Collected data entries:

Segment Open

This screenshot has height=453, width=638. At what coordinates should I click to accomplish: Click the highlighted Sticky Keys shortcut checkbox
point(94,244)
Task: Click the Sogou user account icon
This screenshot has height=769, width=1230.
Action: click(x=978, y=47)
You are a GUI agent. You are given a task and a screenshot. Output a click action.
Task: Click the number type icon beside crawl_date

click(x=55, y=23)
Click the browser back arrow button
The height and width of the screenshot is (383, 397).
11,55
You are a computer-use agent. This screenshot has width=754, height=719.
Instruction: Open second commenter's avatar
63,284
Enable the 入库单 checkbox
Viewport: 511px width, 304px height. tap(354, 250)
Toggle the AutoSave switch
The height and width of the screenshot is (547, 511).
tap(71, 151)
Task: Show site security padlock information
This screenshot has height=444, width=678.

Segment Closed

• _THE TASK_:
Your task is to retype, exactly and only, the lines from the one with "Task: Click the Sogou user account icon" through the final line above.

• _REPLY_:
Task: Click the Sogou user account icon
This screenshot has height=769, width=1230.
Action: click(x=978, y=47)
You are a GUI agent. You are given a task and a screenshot. Output a click action.
Task: Click the number type icon beside crawl_date

click(x=55, y=23)
Click the browser back arrow button
The height and width of the screenshot is (383, 397).
11,55
You are a computer-use agent. This screenshot has width=754, height=719.
Instruction: Open second commenter's avatar
63,284
Enable the 入库单 checkbox
Viewport: 511px width, 304px height. tap(354, 250)
Toggle the AutoSave switch
The height and width of the screenshot is (547, 511).
tap(71, 151)
Task: Show site security padlock information
This screenshot has height=444, width=678.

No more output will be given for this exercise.